The caveat would prove to have a catastrophic impact on the Lund branch of the Disney family. Its interpretation by the trustees on the twins’ 35th and 40th birthdays would lead to accusations of conspiracy and mental incompetence and would culminate in ugly depositions, complete with insinuations of incest, leading up to a two-week-long battle of a trial in December in Los Angeles Superior Court. On one side of the lawsuit is Brad, now 43; his lawyers; his father, Bill, 83; and his stepmother, Sherry Lund, Bill’s fifth wife. On the other: the three current trustees, each paid up to $1 million annually (and some years more) for their role, who counted Brad’s twin sister, Michelle, as a witness, and who were represented by lead attorney Peter Gelblum. Brad’s side was contesting the trustees’ rulings for his 35th and 40th birthday distributions that determined he lacked the mental abilities to oversee them. The trustees had reached the opposite conclusion about his twin sister, Michelle, awarding her millions on her birthday despite word of her history of drug addiction and a brain aneurysm in 2009 that had left her with uncertain mental abilities.

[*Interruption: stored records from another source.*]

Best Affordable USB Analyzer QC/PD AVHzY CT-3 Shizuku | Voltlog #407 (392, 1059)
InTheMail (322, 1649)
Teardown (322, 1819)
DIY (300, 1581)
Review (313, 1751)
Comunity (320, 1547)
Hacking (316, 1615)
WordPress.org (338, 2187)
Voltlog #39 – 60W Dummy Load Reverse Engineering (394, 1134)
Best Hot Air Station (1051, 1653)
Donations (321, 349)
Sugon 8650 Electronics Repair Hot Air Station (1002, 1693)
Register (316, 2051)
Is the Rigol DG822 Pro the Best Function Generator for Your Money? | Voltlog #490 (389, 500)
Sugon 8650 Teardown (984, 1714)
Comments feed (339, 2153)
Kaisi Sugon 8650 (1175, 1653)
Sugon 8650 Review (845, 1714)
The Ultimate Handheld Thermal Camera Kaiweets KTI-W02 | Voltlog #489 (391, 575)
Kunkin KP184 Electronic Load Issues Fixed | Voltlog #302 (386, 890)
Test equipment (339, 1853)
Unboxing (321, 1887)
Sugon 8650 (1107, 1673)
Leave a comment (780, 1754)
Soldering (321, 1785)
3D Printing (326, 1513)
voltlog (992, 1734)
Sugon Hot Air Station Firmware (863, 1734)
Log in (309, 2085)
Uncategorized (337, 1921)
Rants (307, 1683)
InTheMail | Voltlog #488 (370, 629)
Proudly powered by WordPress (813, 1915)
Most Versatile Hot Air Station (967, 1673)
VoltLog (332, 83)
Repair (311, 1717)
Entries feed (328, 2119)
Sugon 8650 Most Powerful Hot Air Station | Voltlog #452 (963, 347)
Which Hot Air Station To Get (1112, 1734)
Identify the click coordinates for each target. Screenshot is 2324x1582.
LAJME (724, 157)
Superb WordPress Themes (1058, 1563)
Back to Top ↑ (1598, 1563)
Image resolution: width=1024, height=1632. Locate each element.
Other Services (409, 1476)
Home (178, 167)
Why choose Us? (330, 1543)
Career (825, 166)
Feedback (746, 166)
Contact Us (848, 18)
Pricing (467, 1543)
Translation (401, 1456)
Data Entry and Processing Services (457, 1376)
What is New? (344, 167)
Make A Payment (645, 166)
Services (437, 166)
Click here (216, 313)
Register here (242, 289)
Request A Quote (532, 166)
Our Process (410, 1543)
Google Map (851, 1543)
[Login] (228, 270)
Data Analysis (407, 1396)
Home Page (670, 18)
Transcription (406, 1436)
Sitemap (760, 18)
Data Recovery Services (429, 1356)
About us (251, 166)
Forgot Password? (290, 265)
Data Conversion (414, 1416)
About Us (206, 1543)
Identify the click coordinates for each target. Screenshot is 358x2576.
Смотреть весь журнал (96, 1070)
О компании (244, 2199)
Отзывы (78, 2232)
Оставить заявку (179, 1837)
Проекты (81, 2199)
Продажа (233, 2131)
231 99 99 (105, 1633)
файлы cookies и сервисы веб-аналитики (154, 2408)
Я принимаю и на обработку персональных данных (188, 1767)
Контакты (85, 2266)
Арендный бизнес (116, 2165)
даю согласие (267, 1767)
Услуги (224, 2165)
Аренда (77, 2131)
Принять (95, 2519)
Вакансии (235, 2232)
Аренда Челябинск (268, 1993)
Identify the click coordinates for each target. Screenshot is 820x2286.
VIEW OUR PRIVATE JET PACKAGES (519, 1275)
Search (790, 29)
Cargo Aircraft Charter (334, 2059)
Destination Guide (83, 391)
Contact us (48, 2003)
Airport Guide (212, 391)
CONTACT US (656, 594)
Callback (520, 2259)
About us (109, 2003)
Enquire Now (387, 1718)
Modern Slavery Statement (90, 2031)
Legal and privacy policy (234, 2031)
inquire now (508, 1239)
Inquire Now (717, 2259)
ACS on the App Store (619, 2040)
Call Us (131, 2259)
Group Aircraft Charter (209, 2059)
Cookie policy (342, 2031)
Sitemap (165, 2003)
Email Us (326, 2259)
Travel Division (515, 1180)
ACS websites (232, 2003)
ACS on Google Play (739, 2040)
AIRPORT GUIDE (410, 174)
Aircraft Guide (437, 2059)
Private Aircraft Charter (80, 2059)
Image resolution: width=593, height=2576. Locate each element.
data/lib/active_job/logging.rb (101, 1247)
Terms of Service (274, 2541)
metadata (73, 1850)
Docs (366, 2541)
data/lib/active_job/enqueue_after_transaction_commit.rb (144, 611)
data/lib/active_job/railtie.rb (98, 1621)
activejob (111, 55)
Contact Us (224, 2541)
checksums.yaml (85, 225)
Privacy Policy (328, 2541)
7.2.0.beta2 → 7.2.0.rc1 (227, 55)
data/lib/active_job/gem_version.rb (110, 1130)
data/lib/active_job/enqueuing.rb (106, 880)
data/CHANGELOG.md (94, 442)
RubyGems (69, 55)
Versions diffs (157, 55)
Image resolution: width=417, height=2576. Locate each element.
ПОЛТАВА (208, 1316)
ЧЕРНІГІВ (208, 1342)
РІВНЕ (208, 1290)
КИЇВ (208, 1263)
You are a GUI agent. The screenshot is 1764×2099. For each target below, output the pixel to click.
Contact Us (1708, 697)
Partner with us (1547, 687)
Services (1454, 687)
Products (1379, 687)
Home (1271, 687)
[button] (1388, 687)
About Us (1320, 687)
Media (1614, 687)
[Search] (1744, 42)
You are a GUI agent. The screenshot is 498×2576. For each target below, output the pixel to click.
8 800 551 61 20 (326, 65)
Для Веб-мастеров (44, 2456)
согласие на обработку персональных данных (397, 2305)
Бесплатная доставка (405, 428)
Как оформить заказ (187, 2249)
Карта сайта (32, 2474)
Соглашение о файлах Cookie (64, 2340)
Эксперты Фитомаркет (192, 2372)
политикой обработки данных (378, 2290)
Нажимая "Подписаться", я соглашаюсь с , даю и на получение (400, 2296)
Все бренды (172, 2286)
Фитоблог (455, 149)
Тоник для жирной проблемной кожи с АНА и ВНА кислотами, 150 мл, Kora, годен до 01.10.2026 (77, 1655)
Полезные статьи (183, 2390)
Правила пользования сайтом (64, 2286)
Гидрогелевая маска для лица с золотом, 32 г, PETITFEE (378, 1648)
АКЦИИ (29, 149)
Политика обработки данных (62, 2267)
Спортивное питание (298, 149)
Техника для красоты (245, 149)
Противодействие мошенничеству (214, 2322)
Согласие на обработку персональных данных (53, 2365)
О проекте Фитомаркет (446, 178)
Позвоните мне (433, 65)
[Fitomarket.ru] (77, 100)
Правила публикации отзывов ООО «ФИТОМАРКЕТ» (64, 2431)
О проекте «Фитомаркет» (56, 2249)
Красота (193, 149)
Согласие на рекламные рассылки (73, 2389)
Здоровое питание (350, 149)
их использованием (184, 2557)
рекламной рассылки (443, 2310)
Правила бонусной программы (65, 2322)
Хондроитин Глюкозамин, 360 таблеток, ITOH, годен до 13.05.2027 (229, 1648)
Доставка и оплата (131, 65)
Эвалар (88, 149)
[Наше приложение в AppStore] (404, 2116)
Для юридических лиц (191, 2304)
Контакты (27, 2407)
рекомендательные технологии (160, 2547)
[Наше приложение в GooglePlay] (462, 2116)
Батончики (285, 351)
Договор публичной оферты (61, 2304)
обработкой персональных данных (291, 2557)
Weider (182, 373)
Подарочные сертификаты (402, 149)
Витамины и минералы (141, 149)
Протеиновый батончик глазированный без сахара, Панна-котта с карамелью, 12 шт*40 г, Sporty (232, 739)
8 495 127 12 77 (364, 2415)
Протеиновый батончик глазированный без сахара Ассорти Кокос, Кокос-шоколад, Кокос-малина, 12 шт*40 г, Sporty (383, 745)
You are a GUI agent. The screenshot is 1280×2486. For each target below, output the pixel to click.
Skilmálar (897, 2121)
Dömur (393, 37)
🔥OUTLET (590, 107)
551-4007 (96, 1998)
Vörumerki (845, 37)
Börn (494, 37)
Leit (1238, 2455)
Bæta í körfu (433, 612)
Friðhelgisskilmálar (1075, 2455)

The heated testimony included Sherry accusing the trustees essentially of brainwashing her stepdaughter Michelle against her and Bill. She also blamed them for trying “to ruin our family” and attempting “to kill my husband over this,” as Gelblum probed whether Sherry was behind a “campaign to sue everyone who gets between [her] and Brad’s money.” For a $140 billion company built on appealing to families, the inheritance war has been an ugly sideshow. And it is a far cry from the way things used to be in the Disney dynasty.

Since Walt Disney died in 1966 at age 65, his two children, Diane and Sharon, shied away from Hollywood. Diane had seven children of her own, while Sharon — who briefly became a model and actress (she had a small role in the 1957 film Johnny Tremain) — settled into a comfortable life as a mother of three kids. Says Jim Korkis, who now writes for an all-things-Disney site called Mouse Planet: “When I worked at Walt Disney World and asked about Walt’s grandchildren, the response was, ‘They spend their time managing their portfolios.’ Walt was adamant about keeping his children and grandchildren away from the business.” With the exception of Walt’s nephew, Roy, who helped bring in Michael Eisner as CEO in 1984 to revitalize the company — and later fought unsuccessfully to remove him — the family largely has stayed away from corporate affairs, choosing to exert their wealth and power in other ways, including philanthropically.